Sometimes we walk Lucky in the late afternoons as well and then we get the sunsets. It’s nice starting and ending the day a same way.
This one was taken from a friend’s backyard. What you can’t see in the distance but is there, are the mountains in Catoctin and beyond those, is Gettysburg, PA, about an hour away.
I have to remind myself often, that this is where I get to live.
Where my drive to Target looks like this…
And this fall, when those trees leaves were yellow and orange and the line of cars behind me was growing because I was driving slow so I could enjoy the view? I could have cared less about the honking and I’m sure the hollering. This view makes me BIG smile.
This fall arrived ever so slowly, kind of like how I drive to Target. Just easing it’s way in, dropping a few cooler days here and there. A rain shower once in a while, yet warm enough recently, for Sweet Pea to play with Lucky in the rain.
Getting Lucky this past June was the best thing this family could have ever done. Her little spirit infects us all with joy and makes us laugh when she sings with the police sirens and makes us mad when she steals our clean clothes and slobbers all over them but most of all, she makes us live in the moment.
My son and I walk her every morning. Usually he trudges along about 10 paces behind me, chattering away about a dream he had or the movie he watched the night before or some crazy thing he’s been thinking about. We both walk in our PJs and slippers. Not really exercise for us, more just our time. He talks. I listen. I think even if I wasn’t there, he’d still talk. Lucky would listen.
We’ve cooked meals and crafted and hiked and walked and swam and planted and grown and cleaned and grilled and drank and read and watched and listened and played. Now we’re schooling and cooking and baking and drawing and wrapping and shopping and getting ready for the holidays.

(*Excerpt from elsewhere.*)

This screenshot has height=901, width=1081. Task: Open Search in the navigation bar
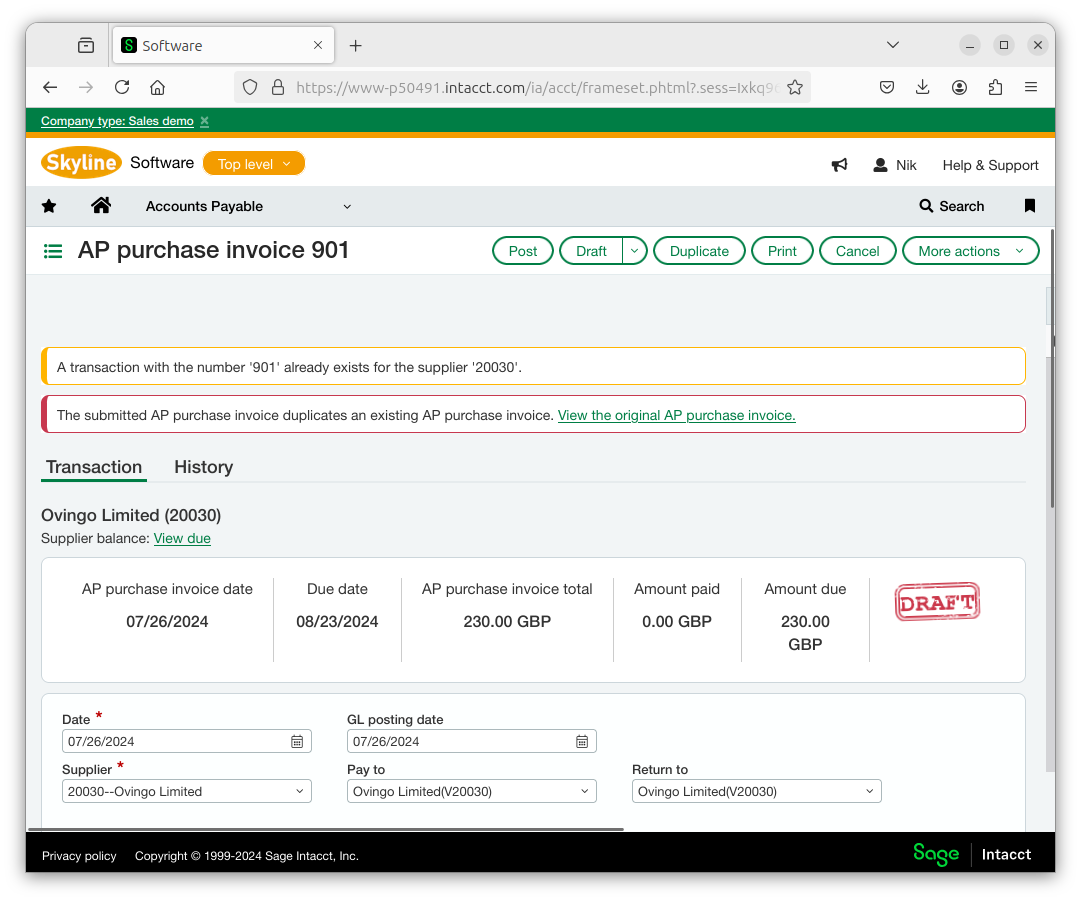(x=951, y=206)
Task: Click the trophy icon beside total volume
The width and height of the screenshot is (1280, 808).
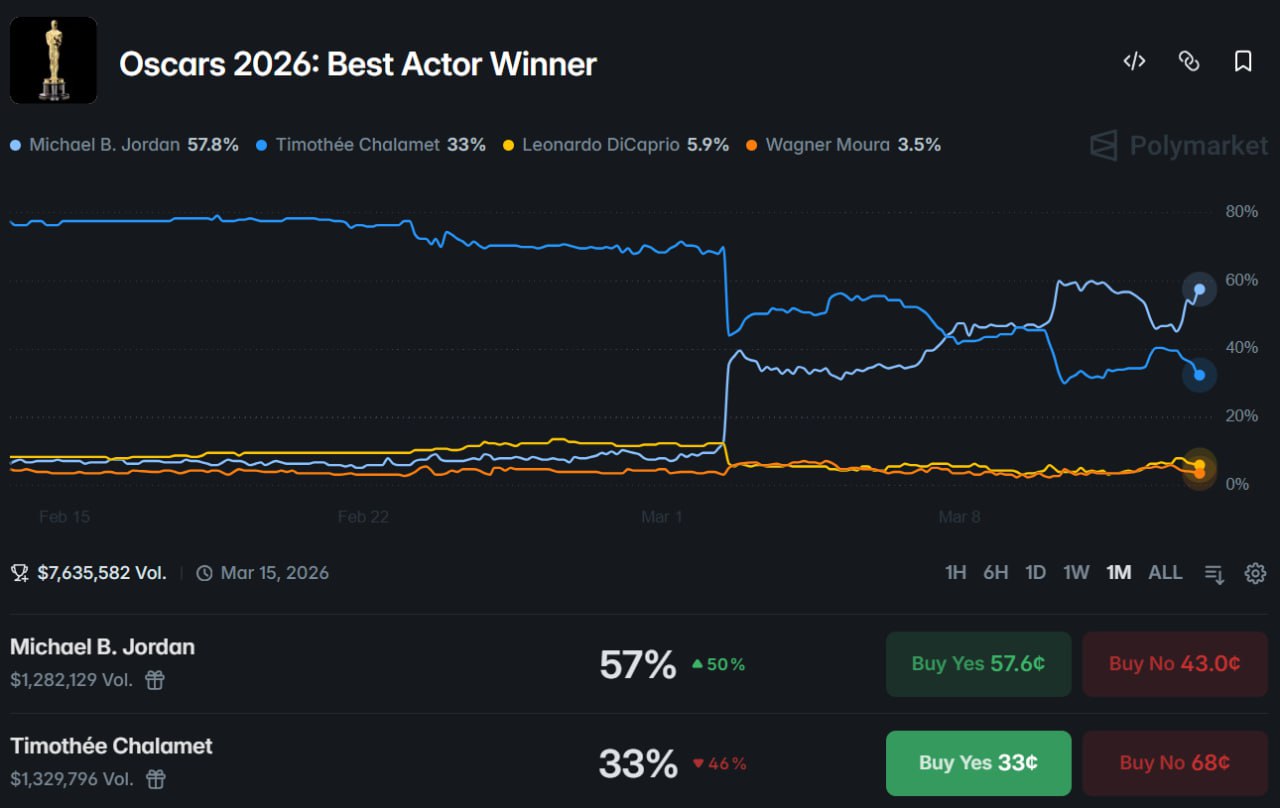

For 20 years we have lived far enough away from family that holidays are usually spent with just us. We’ve made it back to family or they’ve come to us a few times, but most years it was just my husband and I, and then when our kids were born, just the four of us. This year will be more of the same; doesn’t feel much different from all the rest.

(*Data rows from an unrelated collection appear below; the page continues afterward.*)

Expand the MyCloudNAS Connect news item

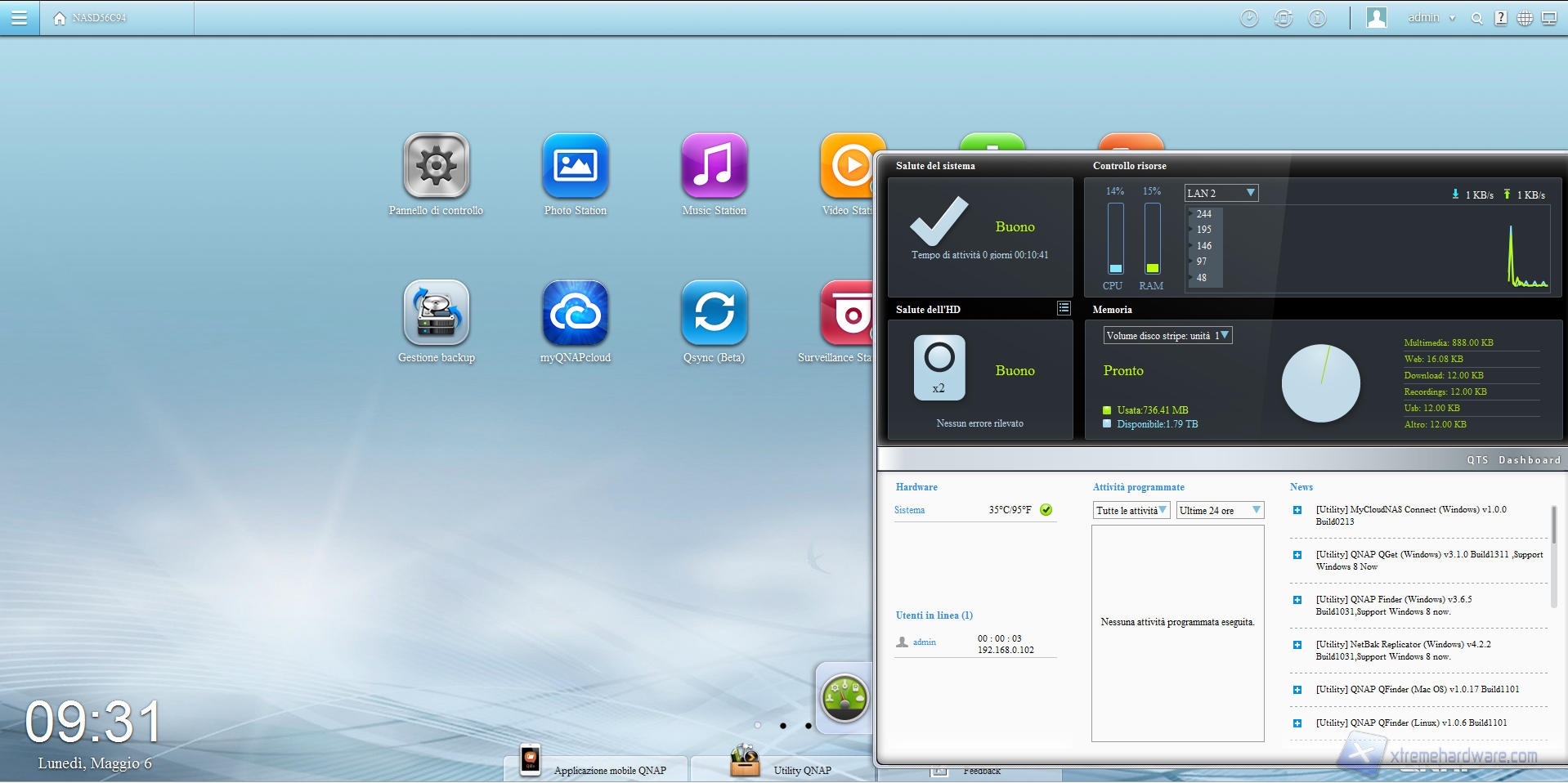pos(1297,510)
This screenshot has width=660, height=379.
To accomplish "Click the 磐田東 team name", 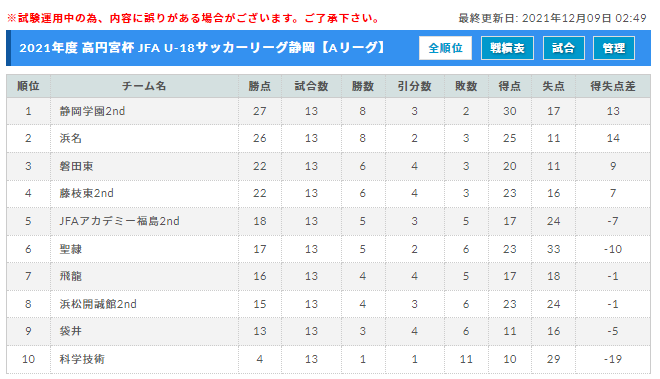I will (76, 166).
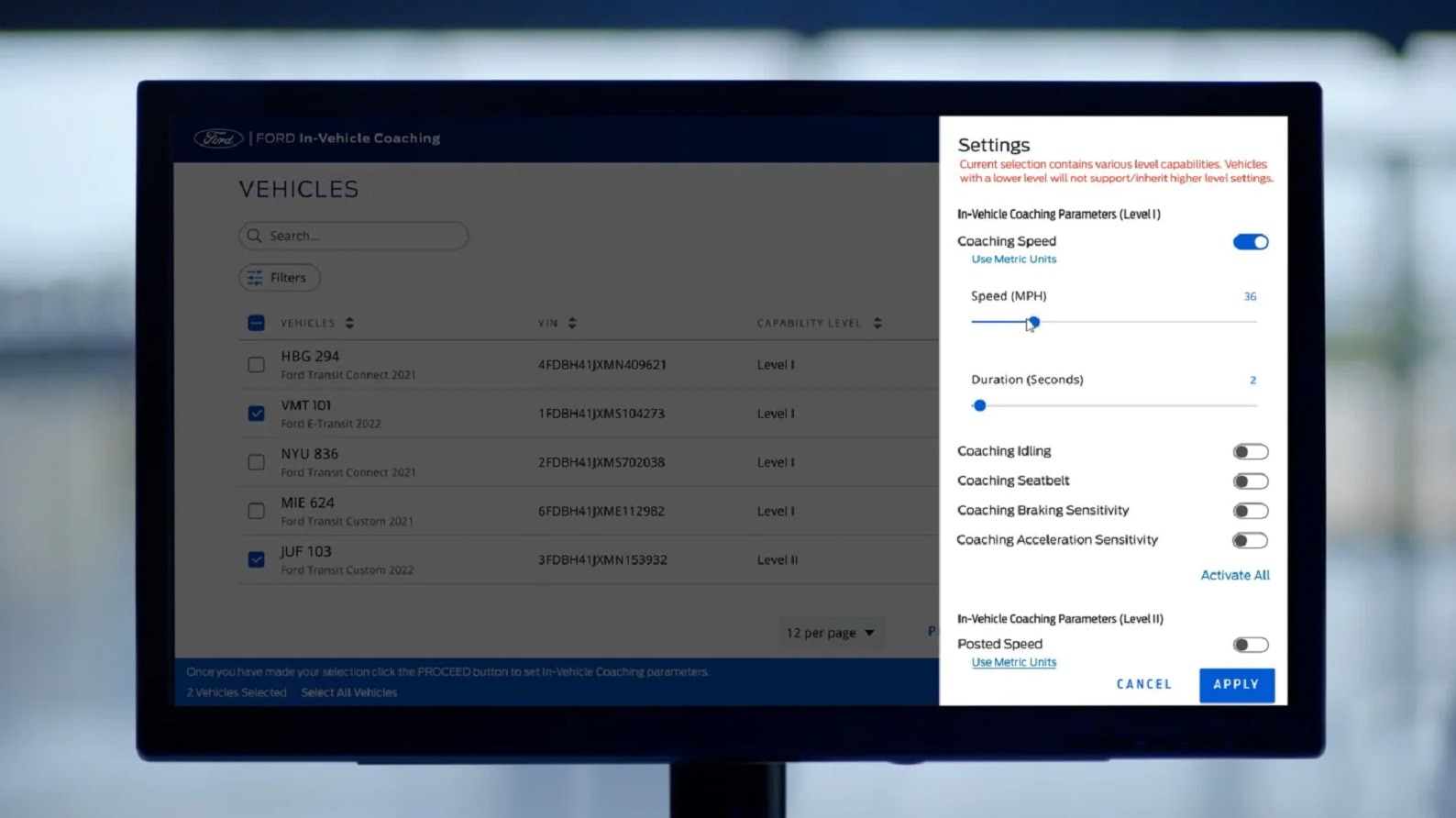Turn on Coaching Seatbelt switch
This screenshot has width=1456, height=818.
click(x=1250, y=481)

The plan is for myself and our kids to head back into school at the end of January, in time to begin quarter 3, face to face again, yet hybridly. Positivity rates are low here in Maryland, compared to other places, but as everywhere, they are rising. Heading back in January feels a bit like a dream unless things change.
Despite everything – the lock-down and the mask wearing and the hand washing and the not being able to dine out when/where/how I want and virtual school and virtual teaching and virtual working and spending more time than ever with these crazy people and our crazier dog and some stress along the way – despite all of that, we have remained healthy, our kids are doing well with school, we both have jobs, and our lives are truly good.

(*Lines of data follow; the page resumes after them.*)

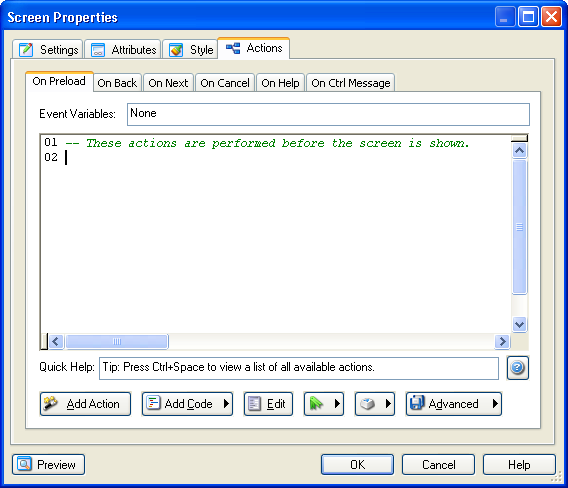
Task: Open the green arrow actions button
Action: pos(323,404)
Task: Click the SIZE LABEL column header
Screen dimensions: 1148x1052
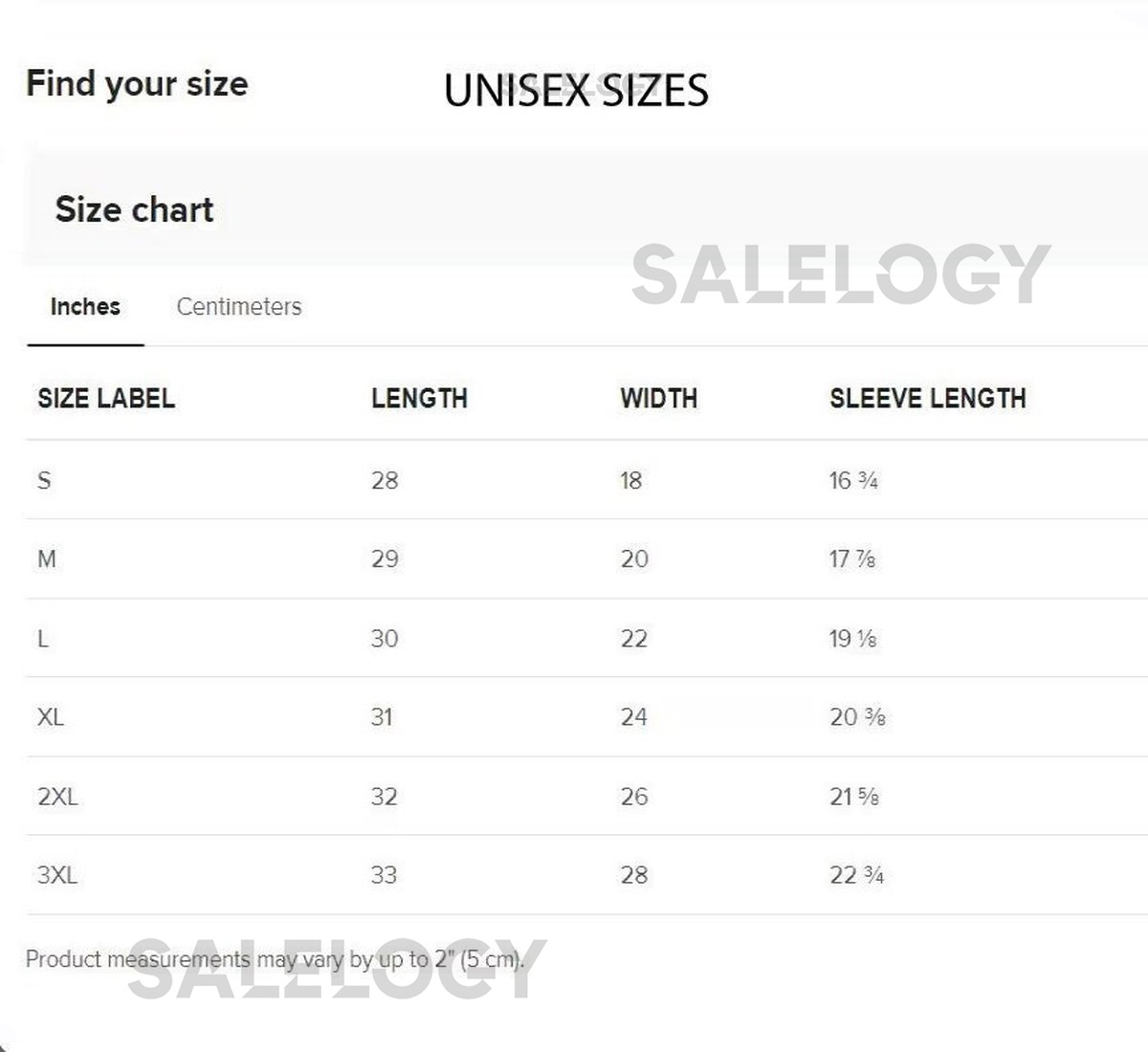Action: (x=106, y=399)
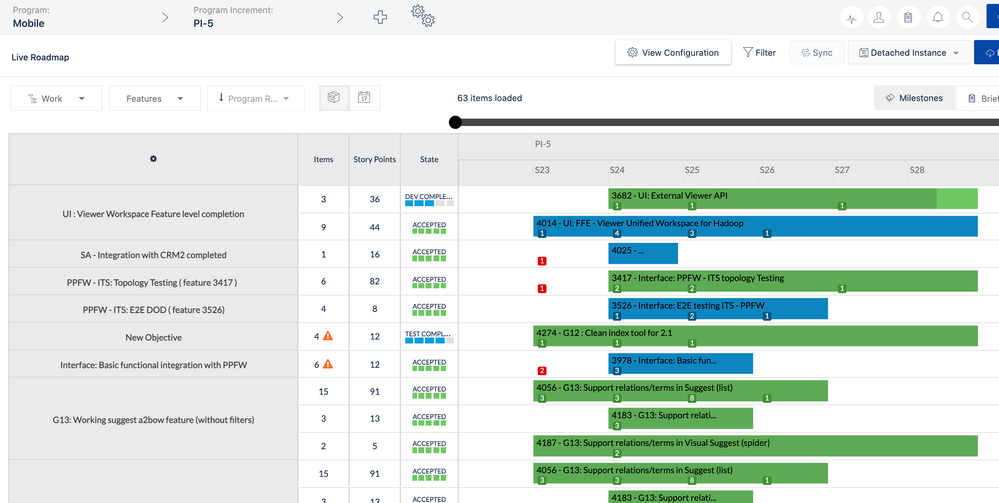
Task: Open the Features dropdown
Action: click(x=155, y=98)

To say that I am grateful for this house, for our jobs, for this yard and our location, for this precious time we have spent together over the past 8 months seems so small. Despite everything, we truly are blessed.
So maybe a few more months and then the vaccine will begin taking its effect and then, the big question – will our lives return to normal?
For now, I will take not waking to an alarm and eating breakfast with my kids and spontaneous afternoon hikes and dog kisses at 11:26 a.m. I will cherish the delicious meals and softball practices and board games. I will embrace the extra pounds I have gained for I know they come from delicious cookies and brownies and homemade shakes my kids and husband have made.
As much as I miss “normal” I know myself well enough to know I am enjoying this “new normal” too. When the time comes, there are some things – long walks with my son early in the morning, cooking with my kids, hiking and exploring in the woods, being present – I will carry with me. These are the things which have become our normal and we love them.
For now, my friends, please be well and stay safe.